Mentre esiste un ampio consenso scientifico sul fatto che l’azione umana abbia contribuito in modo decisivo al riscaldamento dell’atmosfera, degli oceani e della terraferma, causando cambiamenti diffusi in tempi molto brevi, l’opinione pubblica è meno compatta. Almeno il 97% degli scienziati concorda sul fatto che l’umanità contribuisce al cambiamento climatico, ma non si può dire lo stesso della società in generale.
Diversi studi e sondaggi mostrano che il consenso sociale sul cambiamento climatico è più forte in Europa che negli Stati Uniti: in Europa infatti oltre il 50 per cento delle persone pensa che la lotta al cambiamento climatico sia una priorità, mentre solo il 12 per cento degli statunitensi è consapevole della quasi totale unanimità della comunità scientifica. Questo è il risultato, tra l’altro, della disinformazione, delle rappresentazioni dei media e dei pregiudizi cognitivi.
Come scrivono due ricercatori su The Conversation, presentare il cambiamento climatico come un dibattito legittimo mina il valore del consenso scientifico, spesso supportando il negazionismo climatico.
Non esiste una spiegazione semplice o univoca per l’atteggiamento incoerente dell’umanità nei confronti del cambiamento climatico. Si tratta di un problema molto complesso e solo riconoscendo tale complessità possiamo capirlo e cercare di cambiare i comportamenti delle persone.

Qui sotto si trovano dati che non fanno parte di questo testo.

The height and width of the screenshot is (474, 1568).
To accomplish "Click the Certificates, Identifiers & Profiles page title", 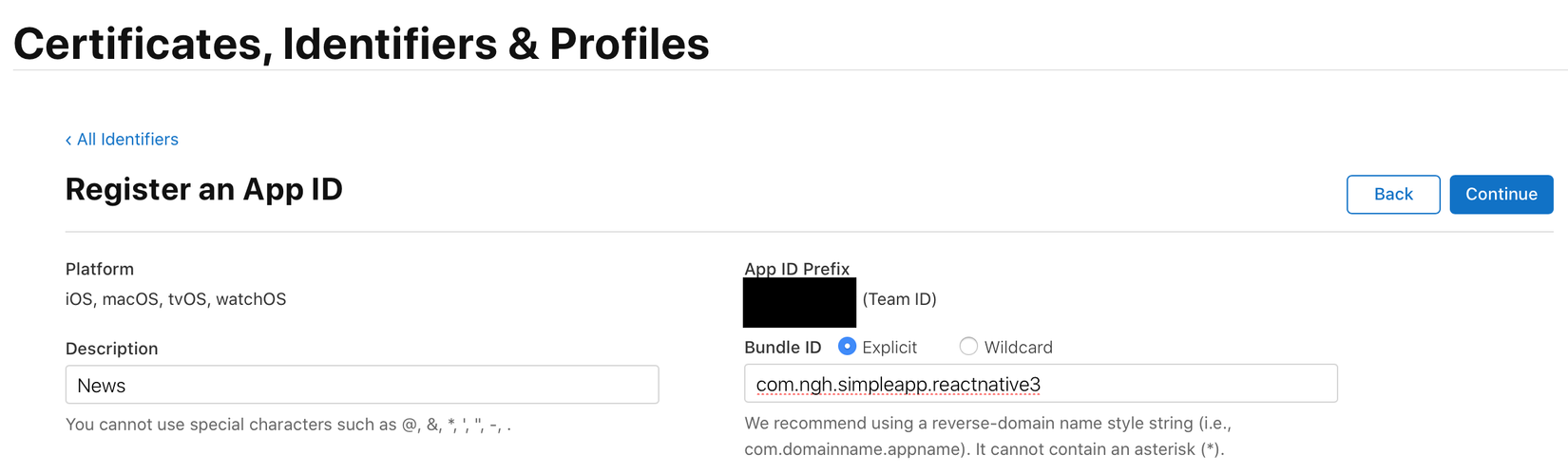I will point(361,44).
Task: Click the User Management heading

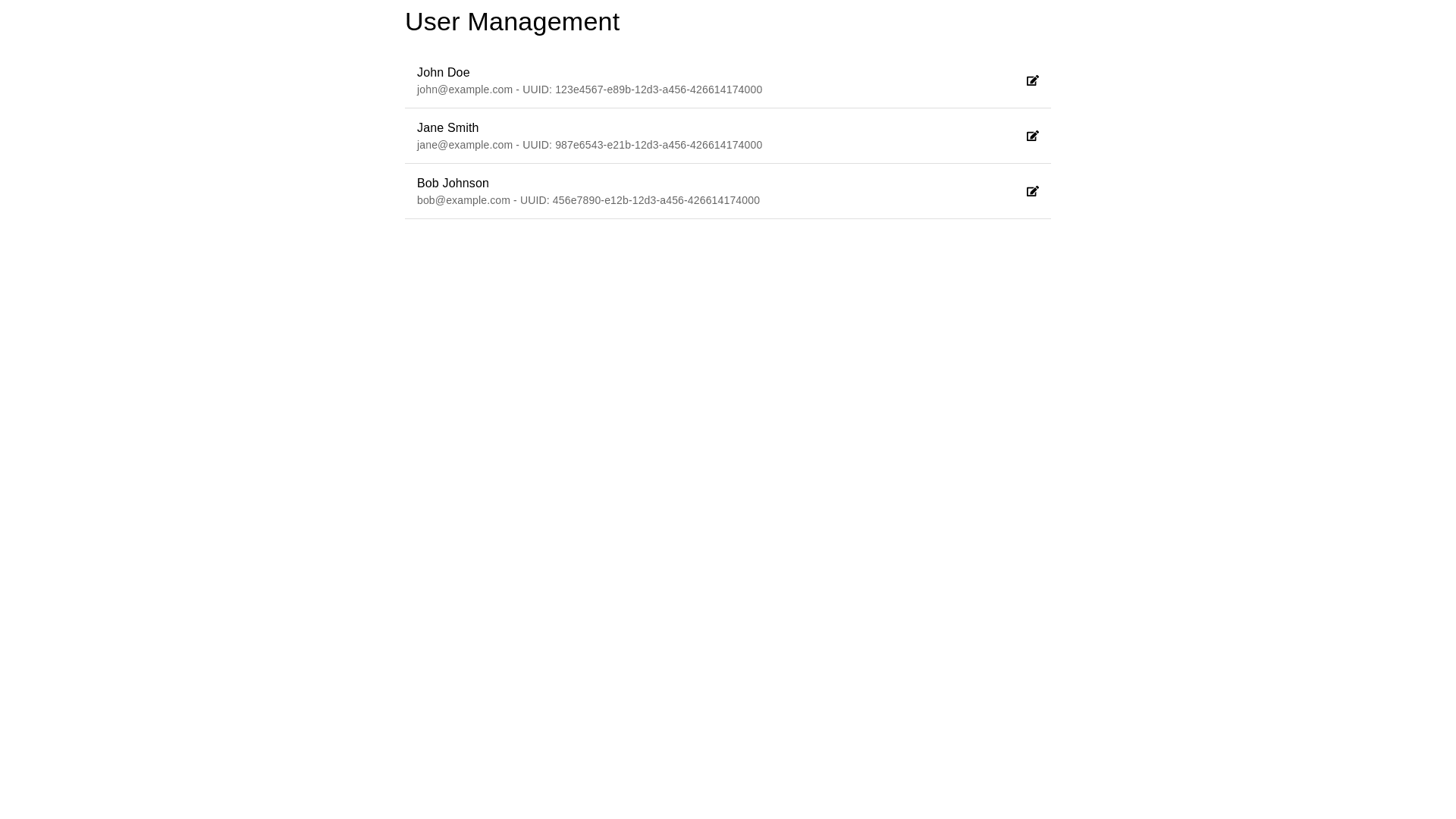Action: tap(512, 22)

Ci sono segnali più o meno confortanti sul fatto che le misure contro il cambiamento climatico siano adottate a livello globale. Tra le seconde da notare che, nonostante il rallentamento della crescita annuale, la domanda globale di combustibili fossili non ha raggiunto il picco, e gli investimenti in petrolio e gas continuano a essere ingenti.
Dall’altro lato, nel 2023 gli investimenti globali in energia pulita raggiungeranno una cifra stimata di 1.800 miliardi di dollari, sebbene concentrati in pochi Paesi: principalmente Cina, Unione Europea e Stati Uniti. Per ogni dollaro investito in idrocarburi, circa 1,8 dollari sono già destinati all’energia pulita, ma non tutti alle rinnovabili.
Uno dei problemi che ostacolano l’adozione su larga scala di misure efficaci è che i benefici della riduzione delle emissioni di CO2 sono globali e a lungo termine, mentre i costi associati sono spesso locali e immediati.
Non esiste dunque un’unica soluzione. Alcune richiedono infrastrutture o tecnologie per gestire le risorse in modo più efficiente, ma sempre più spesso implicano cambiamenti negli stili di vita.
Nell’economia classica, spiegano i ricercatori, l’idea di razionalità presuppone che, con informazioni e reddito adeguati, un individuo scelga sempre ciò che massimizza il suo benessere. Tuttavia, questa spiegazione è insufficiente: presuppone che le persone vivano solo per massimizzare la soddisfazione attraverso il consumo e ignora i sogni, le aspettative e gli obiettivi delle persone.
Il lavoro di Herbert Simon negli anni Cinquanta dimostra che le nostre decisioni si spiegano meglio con la cosiddetta razionalità limitata: la nostra capacità cognitiva, le informazioni e il tempo sono limitati, quindi semplifichiamo la realtà e ci adattiamo.
Da parte sua, Zygmunt Bauman ha concepito la “modernità liquida” come una transizione da una modernità solida a una forma più fluida e instabile, incapace di mantenere a lungo una serie di comportamenti e molto più incline al cambiamento.
Nella stessa ottica, Gilles Lipovetsky parla dell’individualismo e dell’edonismo di una cultura che privilegia l’immediato soddisfacimento dei desideri individuali, in contrapposizione all’impegno e al sacrificio al servizio dei principi etici.
Come conciliare queste idee che spiegano il modo in cui rispondiamo agli imperativi di sacrificio che, implicitamente o esplicitamente, compaiono nelle narrazioni dell’azione per il clima e della transizione giusta?
Forse riconoscere la complessità e cercare di capire come decidiamo è parte della risposta.